→ TASK PROMPT
Whichever lines of the material contain "Toggle", copy each of them.

→ PROVIDED ENTRIES
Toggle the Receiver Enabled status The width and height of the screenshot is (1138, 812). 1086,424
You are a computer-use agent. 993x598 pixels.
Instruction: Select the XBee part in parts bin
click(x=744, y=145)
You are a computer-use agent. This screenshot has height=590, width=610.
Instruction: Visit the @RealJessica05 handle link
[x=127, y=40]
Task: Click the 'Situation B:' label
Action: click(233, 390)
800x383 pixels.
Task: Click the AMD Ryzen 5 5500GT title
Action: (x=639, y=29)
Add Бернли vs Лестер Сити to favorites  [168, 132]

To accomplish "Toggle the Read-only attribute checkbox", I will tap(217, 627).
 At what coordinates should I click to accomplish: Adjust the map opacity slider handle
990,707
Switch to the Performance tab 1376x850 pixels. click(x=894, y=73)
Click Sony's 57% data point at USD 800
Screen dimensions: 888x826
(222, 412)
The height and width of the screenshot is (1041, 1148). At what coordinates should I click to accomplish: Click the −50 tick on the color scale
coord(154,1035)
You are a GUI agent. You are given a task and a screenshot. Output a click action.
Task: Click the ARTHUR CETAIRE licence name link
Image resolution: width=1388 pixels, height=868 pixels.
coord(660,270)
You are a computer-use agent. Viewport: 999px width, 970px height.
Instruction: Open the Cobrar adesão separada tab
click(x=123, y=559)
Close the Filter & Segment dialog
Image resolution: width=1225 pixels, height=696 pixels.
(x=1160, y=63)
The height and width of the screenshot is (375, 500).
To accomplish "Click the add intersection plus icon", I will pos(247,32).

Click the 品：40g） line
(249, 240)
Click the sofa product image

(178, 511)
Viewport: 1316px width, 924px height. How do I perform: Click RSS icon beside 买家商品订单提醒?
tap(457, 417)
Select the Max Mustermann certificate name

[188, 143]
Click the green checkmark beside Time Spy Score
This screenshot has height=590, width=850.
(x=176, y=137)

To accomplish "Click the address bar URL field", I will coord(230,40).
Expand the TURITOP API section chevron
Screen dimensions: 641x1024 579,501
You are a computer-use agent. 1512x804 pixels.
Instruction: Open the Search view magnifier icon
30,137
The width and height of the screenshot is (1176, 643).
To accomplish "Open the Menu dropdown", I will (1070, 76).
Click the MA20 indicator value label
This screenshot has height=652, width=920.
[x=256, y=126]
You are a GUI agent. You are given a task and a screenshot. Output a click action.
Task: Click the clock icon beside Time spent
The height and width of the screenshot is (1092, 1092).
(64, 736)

→ WORKED SOLUTION
Toggle the Receiver Enabled status The width and height of the screenshot is (1138, 812). 1086,424
To accomplish "Toggle the Read-only attribute checkbox", I will tap(217, 627).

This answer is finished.